* **Отрывок из текста**:

________________________________________

3 ноября 1798 года он был обвенчан с Елизаветой Стивене. Отцом ее был английский священник; мать происходила из швейцарского семейства Плантов и, овдовев, по протекции протоиерея Андрея Сомборского (духовного воспитателя юного Александра Павловича) вместе с Елизаветой перебралась в Россию, в дом известной безобразницы графини Шуваловой; воспитывала дочь графини Александру и вместе с Шуваловой осенью 1792-го доставляла баден-дурлахских невест будущего царя в Россию.
После свадьбы молодые наняли маленькую квартирку на Большой Морской. И, по словам позднейшего биографа, лицейского сокурсника Пушкина барона Модеста Корфа, «обзавелись скромно, но прилично. Муж ревностно работал, чтобы доставить подруге своей некоторые приятности жизни, а жена, разумеется, сама вела все маленькое хозяйство».[286]
Они если и ждали испытаний, то лишь таких, после которых вновь воцарится тишина — и будет еще дороже, еще тише, еще блаженнее. По воскресеньям молодая хозяйка давала отдых дешевой кухарке и помогающим ей тринадцатилетнему мальчику и четырнадцатилетней девочке, чтобы своими руками приготовить сладкий, сочный, жирный символ житейского уюта и семейного благоденствия — английский пудинг. Вокруг пудинга собирались друзья, подобранные не по ранжиру, а по сердечному влечению. Были игры, маски, фанты.

________________________________________

* **Собранный материал**:
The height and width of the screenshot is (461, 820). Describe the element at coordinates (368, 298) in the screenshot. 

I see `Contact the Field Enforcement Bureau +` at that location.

________________________________________

* **Что нужно сделать**:
A: Ответьте на вопросы по отрывку:
(i) Какого числа он обвенчался с Елизаветой Стивене?
(ii) На какой улице молодые сняли квартиру после свадьбы?
(iii) Что хозяйка по воскресеньям готовила своими руками?
B: Сверьте каждое утверждение с отрывком и ответьте «да» или «нет», подкрепив ответ точной цитатой:
(i) Отец Елизаветы был английским священником.
(ii) Друзей к пудингу подбирали по ранжиру.
(iii) Кухарке помогали мальчик и девочка.
Собранный материал к отрывку не относится.

* **Ответы к заданиям**:
A:
(i) 3 ноября 1798 года.
(ii) На Большой Морской.
(iii) Английский пудинг.

B:
(i) Да: «Отцом ее был английский священник».
(ii) Нет: «подобранные не по ранжиру, а по сердечному влечению».
(iii) Да: «помогающим ей тринадцатилетнему мальчику и четырнадцатилетней девочке».